Surely if he's been drinking to the early hours, it's unlikely he won't be alert enough, even after a few hours sleep, to safeguard your child?

ChubbyLittleManInACampervan · 19/06/2021 09:13

You are not unreasonable

He is selfish

In your shoes I’d not have worried though until 10, then wake him with a tea, a paracetamol if you feel kind, and opening curtains and letting one year old in

Then go out

DH still remembers me doing this to him, and the toddler sitting on his chest bouncing up and down saying daddy! Daddy! Whilst he was hangover. He always accepted it and looked after the toddler, even when hungover.

Hope it works out

Pleaseuseatissue · 19/06/2021 09:13

This is my very first LTB. He’s a selfish arse OP and you have my sympathy as he will never accept any criticism of his behaviour.

No excuses about letting hair down before DC2 arrives either. As for the other posters saying we’ve all been locked up blah blah blah, so what? Isn’t a free pass to behave like this. What is it with some men and getting blind drunk at any given opportunity when they have family at home. It’s pathetic behaviour at best.

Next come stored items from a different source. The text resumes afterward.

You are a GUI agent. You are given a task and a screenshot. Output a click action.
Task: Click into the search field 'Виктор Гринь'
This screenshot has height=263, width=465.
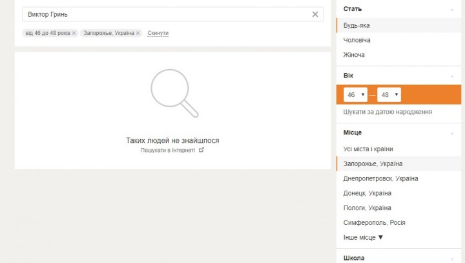[x=161, y=14]
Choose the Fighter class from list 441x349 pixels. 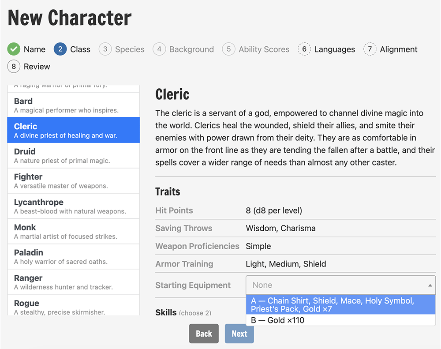click(x=73, y=181)
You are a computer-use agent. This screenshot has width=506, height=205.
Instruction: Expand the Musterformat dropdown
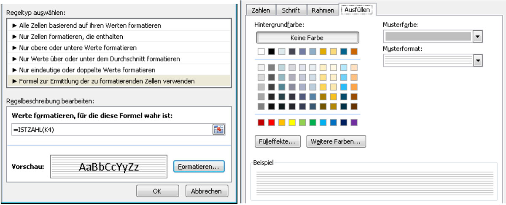coord(477,61)
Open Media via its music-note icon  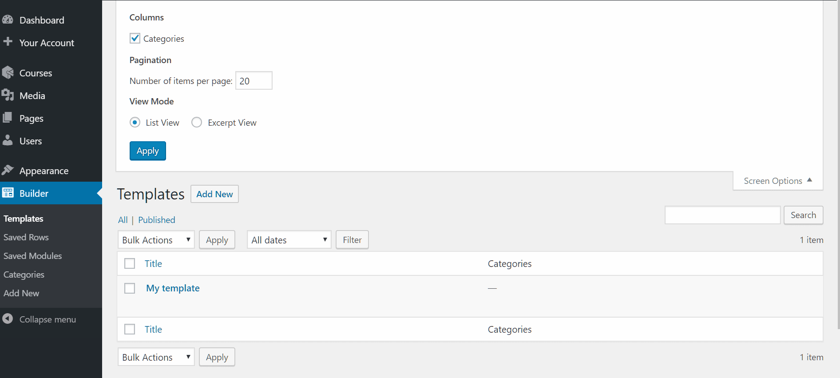[8, 95]
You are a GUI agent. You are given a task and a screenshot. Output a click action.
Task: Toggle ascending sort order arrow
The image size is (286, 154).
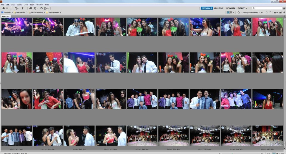click(262, 13)
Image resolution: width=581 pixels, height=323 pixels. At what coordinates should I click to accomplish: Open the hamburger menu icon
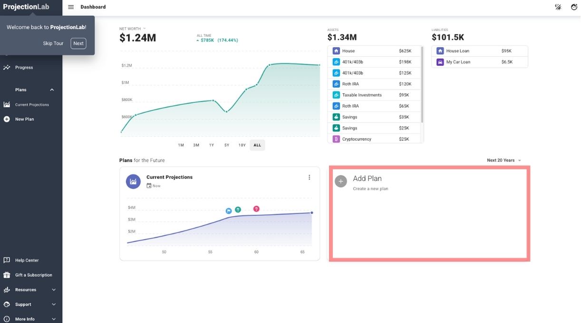point(71,7)
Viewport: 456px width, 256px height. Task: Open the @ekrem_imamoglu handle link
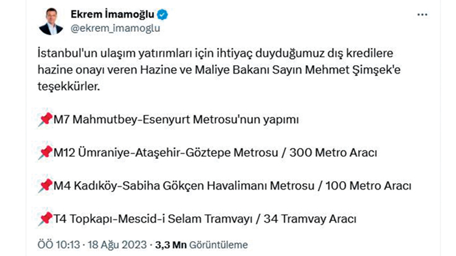(115, 28)
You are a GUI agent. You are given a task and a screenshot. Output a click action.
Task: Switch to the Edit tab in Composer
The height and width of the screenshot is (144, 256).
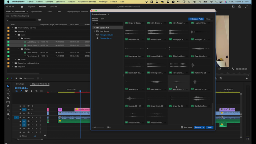103,19

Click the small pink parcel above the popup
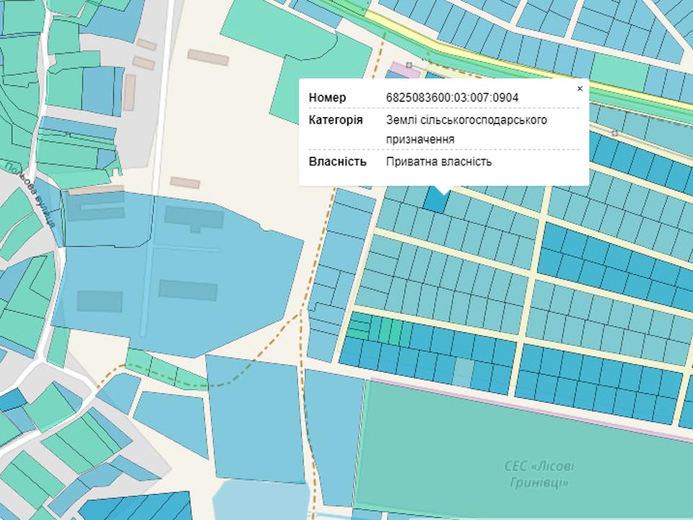pos(399,70)
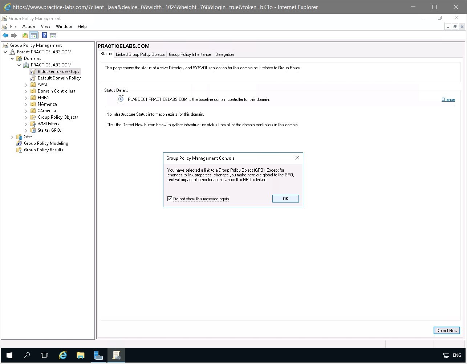This screenshot has width=467, height=364.
Task: Click the Forward navigation arrow
Action: [13, 35]
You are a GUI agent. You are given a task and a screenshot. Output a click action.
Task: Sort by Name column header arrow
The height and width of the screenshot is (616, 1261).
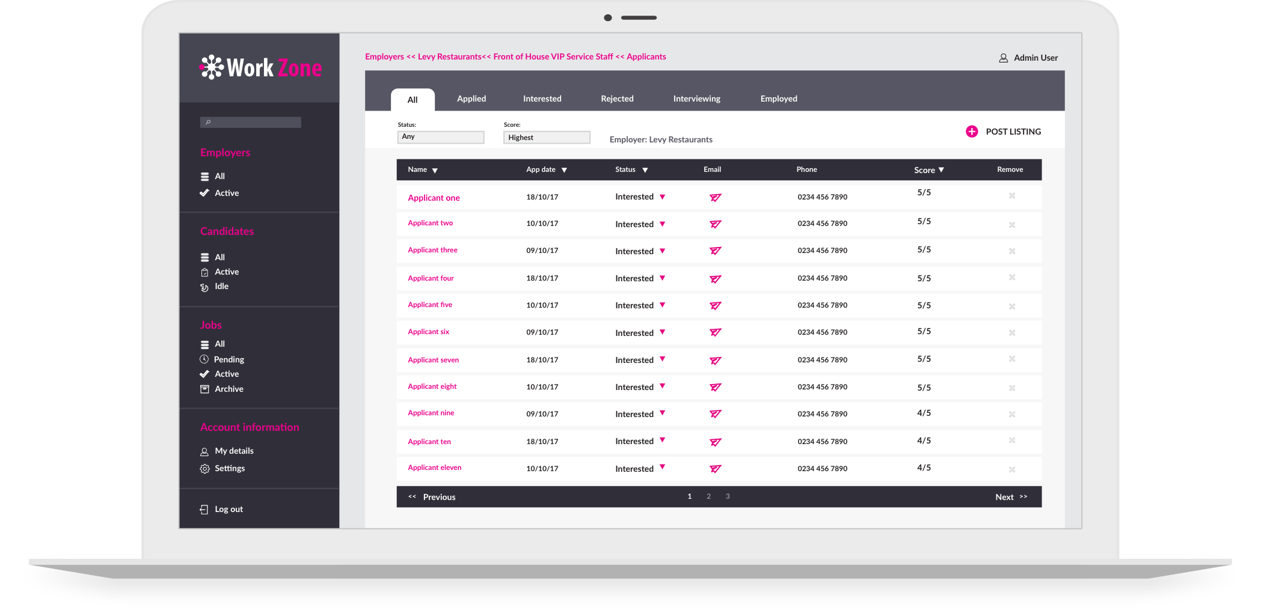click(x=435, y=171)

bubblegum02 · 19/06/2021 09:13

@Emmacb82

I’m totally with you op, I’m not quite sure why you are getting so much grief on here. He’s an inconsiderate husband end of. I don’t think it’s acceptable to stay out till half 5 in the morning, and it’s a bit worrying that you say you don’t think he does cocaine - don’t think?! I completely understand why you wouldn’t want to leave your 1 year old with him in this state, there’s no way I would either, but my husband would never ever do this to me, he wouldn’t have gone out the night before having to have sole responsibility for the children. You need to have a serious conversation with him about where you go from here. I hope your mum can look after the baby so you can still enjoy your lunch.
I'm getting grief because I stupidly showed I was alresdy annoyed and people are goady on here. there is one poster I've not reposed to at all yet has posted for I think the 4th time just in the last 2 pages.

thank you, my mum has said she will look after her x

OP posts:
agododopushpineapple · 19/06/2021 09:13

The two things can co-exist. You can be right to be pissed off, but also acting the martyr at the same time.

Go out, enjoy your day. The whole “he’s in no fit state thing” is bollocks. There are plenty of people who have to look after children with a hangover or dare I say, when they’ve had a lot to drink.

Iminaglasscaseofemotion · 19/06/2021 09:13

YANBU OP. I would be fucki g raging! Also, no, you can't leave a one year old with an adult that's in that state. If he can't even open his eyes to say hello or turn his alarm off, I hardly think he's going to be a responsible parent by 11am. I dont do well with hangovers. It takes me all day to recover. No way would I be able to look after a one year old at that time after a night of drinking. Also not fair on the child.
I would go through him like a dose of salts when he's up, and I would be making as much noise as possible to really piss him off.
Once every now and then, fine. Every weekend for a month, fuck that!